■ Tasks to carry out ■
(1) Retype the part of the stage 2 fault patch review that begins at "On 6/21/19 10:38" and stops after "2 page table.".
(2) Please list every piece of text that appears inside double quotation marks in the stage 2 fault patch review.
(3) Translate this sentence from the stage 2 fault patch review into German: "Otherwise, we create a mapping in the shadow stage 2 page table."

On 6/21/19 10:38 AM, Marc Zyngier wrote:
> From: Christoffer Dall <[email protected]>
>
> If we are faulting on a shadow stage 2 translation, we first walk the
> guest hypervisor's stage 2 page table to see if it has a mapping. If
> not, we inject a stage 2 page fault to the virtual EL2. Otherwise, we
> create a mapping in the shadow stage 2 page table.
>
> Note that we have to deal with two IPAs when we got a showdow stage 2

I think it should be "shadow", not "shodow".

> page fault. One is the address we faulted on, and is in the L2 guest
> phys space. The other is from the guest stage-2 page table walk, and is
> in the L1 guest phys space.  To differentiate them, we rename variable
> names so that fault_ipa is used for the former and ipa is used for the

How about "To differentiate them, we renames variables so that [..]"?

> latter.

■ Data records ■
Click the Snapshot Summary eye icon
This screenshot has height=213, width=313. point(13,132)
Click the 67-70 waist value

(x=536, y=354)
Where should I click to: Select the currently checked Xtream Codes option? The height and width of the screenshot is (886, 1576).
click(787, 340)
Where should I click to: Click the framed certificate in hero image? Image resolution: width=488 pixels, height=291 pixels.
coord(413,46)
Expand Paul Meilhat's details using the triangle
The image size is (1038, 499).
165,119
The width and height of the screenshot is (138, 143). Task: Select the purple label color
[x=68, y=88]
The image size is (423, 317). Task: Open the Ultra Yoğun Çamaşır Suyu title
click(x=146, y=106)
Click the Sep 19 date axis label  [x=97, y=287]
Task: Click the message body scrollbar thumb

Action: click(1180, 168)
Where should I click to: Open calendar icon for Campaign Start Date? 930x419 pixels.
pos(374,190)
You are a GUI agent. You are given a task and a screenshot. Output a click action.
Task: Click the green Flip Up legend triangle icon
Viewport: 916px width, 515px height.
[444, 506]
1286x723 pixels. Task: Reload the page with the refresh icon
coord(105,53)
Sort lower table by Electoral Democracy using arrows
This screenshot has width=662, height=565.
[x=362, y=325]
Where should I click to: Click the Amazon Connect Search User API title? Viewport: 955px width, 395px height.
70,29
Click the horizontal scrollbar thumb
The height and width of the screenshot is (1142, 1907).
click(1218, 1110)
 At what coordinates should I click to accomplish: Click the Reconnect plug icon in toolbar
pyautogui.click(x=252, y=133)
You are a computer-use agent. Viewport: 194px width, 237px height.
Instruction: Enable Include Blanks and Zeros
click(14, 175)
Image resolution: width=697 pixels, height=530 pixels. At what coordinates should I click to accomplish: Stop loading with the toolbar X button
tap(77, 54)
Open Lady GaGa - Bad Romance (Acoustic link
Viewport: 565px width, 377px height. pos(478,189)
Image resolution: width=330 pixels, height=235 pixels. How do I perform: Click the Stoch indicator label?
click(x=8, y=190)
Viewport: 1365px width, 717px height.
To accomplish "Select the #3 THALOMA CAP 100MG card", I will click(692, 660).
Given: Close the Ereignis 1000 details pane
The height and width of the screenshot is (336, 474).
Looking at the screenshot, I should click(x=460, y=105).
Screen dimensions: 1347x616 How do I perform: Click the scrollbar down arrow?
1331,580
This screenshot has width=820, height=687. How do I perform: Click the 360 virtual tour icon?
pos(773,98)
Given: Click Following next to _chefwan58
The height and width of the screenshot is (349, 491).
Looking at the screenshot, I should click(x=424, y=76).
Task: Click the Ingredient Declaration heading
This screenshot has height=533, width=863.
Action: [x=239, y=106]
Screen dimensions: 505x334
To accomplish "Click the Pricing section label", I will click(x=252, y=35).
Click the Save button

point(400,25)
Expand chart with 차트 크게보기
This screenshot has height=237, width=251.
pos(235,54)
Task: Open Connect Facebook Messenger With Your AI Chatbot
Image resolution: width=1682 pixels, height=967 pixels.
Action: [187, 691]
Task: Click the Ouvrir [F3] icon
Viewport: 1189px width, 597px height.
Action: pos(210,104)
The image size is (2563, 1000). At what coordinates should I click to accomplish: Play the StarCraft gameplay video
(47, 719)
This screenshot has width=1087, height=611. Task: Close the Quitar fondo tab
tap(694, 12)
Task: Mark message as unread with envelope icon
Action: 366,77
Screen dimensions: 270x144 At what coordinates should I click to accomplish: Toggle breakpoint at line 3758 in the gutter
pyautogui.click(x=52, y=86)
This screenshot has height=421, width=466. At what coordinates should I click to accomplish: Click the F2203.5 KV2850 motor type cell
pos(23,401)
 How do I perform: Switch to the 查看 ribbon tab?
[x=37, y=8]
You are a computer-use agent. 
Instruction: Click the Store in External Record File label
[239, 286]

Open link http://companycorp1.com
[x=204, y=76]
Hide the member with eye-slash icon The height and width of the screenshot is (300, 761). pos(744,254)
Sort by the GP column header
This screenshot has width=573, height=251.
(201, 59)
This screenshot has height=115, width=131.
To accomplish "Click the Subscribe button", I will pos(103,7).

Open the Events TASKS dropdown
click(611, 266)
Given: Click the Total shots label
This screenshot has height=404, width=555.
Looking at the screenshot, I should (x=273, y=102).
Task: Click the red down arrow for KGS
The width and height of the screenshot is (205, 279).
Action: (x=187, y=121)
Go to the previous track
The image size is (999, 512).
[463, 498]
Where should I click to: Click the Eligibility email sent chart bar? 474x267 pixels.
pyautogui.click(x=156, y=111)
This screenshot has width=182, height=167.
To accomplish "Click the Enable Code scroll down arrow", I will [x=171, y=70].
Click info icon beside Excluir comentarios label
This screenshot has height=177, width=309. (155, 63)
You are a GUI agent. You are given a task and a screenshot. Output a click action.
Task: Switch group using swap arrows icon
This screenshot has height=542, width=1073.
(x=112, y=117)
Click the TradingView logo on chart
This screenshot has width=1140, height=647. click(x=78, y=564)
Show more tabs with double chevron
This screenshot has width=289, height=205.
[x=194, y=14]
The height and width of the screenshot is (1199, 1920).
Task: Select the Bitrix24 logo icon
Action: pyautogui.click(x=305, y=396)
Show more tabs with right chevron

■ Answers for the exercise ■
(1)
On 6/21/19 10:38 AM, Marc Zyngier wrote:
> From: Christoffer Dall <[email protected]>
>
> If we are faulting on a shadow stage 2 translation, we first walk the
> guest hypervisor's stage 2 page table to see if it has a mapping. If
> not, we inject a stage 2 page fault to the virtual EL2. Otherwise, we
> create a mapping in the shadow stage 2 page table.

(2)
- "shadow"
- "shodow"
- "To differentiate them, we renames variables so that [..]"

(3) Andernfalls erstellen wir eine Zuordnung in der Schatten-Stage-2-Seitentabelle.